En nueve países (Costa Rica, Ecuador, El Salvador, Guatemala, Honduras, Nicaragua, Panamá, República Dominicana y Venezuela) son los órganos de la justicia electoral las instancias a las que el ordenamiento jurídico respectivo encarga la periódica convocatoria del cuerpo electoral para la celebración de elecciones ordinarias. A ellos hay que añadir Uruguay, en relación con el referéndum y Brasil, en las condiciones precedentemente comentadas.

De esos nueve países, en seis, el órgano de la justicia electoral es el único legitimado al respecto: Costa Rica, el Tribunal Supremo de Elecciones; El Salvador, el Tribunal Supremo Electoral; Honduras, el Tribunal Nacional de Elecciones; Panamá, el Tribunal Electoral; República Dominicana, la Junta Central Electoral, y Venezuela, el Consejo Supremo Electoral.
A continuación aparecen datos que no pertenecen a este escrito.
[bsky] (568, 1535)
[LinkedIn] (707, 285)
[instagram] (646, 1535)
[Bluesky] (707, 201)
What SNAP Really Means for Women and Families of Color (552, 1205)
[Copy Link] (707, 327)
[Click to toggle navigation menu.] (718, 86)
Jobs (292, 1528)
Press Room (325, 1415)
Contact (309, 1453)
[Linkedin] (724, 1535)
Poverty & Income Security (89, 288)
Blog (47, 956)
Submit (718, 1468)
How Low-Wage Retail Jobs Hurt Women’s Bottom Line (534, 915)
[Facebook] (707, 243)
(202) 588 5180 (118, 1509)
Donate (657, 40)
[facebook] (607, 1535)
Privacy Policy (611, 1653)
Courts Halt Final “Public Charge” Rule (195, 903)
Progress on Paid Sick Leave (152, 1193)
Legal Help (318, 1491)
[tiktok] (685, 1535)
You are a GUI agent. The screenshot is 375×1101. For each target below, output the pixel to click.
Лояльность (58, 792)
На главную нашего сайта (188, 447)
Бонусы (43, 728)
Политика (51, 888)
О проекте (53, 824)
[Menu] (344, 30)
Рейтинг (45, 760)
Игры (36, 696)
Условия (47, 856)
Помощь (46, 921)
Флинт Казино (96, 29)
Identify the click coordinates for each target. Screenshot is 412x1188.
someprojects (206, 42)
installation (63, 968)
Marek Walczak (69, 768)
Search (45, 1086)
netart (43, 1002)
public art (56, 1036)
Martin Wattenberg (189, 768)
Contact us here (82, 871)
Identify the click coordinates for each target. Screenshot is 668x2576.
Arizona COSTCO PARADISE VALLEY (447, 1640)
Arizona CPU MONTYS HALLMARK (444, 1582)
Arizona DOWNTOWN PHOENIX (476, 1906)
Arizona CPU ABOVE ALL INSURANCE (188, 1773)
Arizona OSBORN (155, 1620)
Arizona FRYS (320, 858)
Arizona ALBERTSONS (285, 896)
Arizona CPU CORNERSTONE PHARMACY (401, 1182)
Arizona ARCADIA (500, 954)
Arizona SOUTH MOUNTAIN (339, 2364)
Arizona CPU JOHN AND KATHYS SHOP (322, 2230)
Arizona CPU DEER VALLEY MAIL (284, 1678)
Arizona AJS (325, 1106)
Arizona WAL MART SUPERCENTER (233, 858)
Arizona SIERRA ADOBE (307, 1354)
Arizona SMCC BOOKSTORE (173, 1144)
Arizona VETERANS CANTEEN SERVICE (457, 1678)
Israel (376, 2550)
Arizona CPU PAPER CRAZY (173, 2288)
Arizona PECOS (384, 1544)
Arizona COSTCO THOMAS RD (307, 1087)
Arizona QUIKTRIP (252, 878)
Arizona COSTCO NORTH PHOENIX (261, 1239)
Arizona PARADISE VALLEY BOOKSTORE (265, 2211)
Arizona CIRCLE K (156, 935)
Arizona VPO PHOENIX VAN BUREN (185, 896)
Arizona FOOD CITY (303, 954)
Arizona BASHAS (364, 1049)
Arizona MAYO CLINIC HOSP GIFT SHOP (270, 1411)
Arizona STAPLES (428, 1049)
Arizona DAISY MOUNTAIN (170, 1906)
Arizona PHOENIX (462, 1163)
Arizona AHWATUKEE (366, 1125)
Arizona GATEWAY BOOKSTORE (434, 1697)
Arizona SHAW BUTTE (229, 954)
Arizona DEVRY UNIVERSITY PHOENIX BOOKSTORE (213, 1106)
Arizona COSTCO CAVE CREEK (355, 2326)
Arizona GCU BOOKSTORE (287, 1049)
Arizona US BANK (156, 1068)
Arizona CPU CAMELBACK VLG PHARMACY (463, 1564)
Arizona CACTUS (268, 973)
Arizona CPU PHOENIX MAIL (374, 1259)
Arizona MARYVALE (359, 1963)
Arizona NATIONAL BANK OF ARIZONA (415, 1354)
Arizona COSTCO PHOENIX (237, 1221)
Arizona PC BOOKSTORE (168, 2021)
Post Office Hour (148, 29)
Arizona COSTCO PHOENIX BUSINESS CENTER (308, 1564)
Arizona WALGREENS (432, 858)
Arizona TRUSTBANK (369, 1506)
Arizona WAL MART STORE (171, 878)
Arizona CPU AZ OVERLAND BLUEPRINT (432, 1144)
Más aún, en algunos de esos ordenamientos se estipula que el mismo órgano será competente para la convocatoria de un referéndum; este es el caso de Panamá, en donde el art° 293 del Código Electoral se remite a las normas del propio Código (que determina la competencia exclusiva en orden a la convocatoria del Tribunal Electoral) en relación con la convocatoria de los electores a referéndum. En otros dos países (Ecuador y Guatemala), los respectivos órganos de la justicia electoral (en ambos casos el Tribunal Supremo Electoral) son competentes para convocar elecciones en primera instancia, si bien, en defecto de convocatoria, se habilita, en un caso (Ecuador), al Tribunal de Garantías Constitucionales para, en primer término, que requiera al Tribunal Supremo Electoral a que cumpla su obligación de convocar los comicios y, caso de no hacerlo a las cuarenta y ocho horas del requerimiento, para que el propio Tribunal de Garantías Constitucionales proceda a efectuar la convocatoria, destituyendo al unísono a los Vocales del Tribunal Supremo Electoral. En el otro caso (Guatemala), en defecto de convocatoria de elecciones en la fecha legalmente marcada por el Tribunal Supremo Electoral, la Constitución dispone que será obligación del Congreso o, en su defecto, de la Comisión Permanente, convocar sin demora tales elecciones. Finalmente, en Nicaragua, el Consejo Supremo Electoral es habilitado para convocar elecciones, pero no así para la convocatoria de plebiscitos y referendos respecto de la cual queda habilitada la Asamblea Nacional.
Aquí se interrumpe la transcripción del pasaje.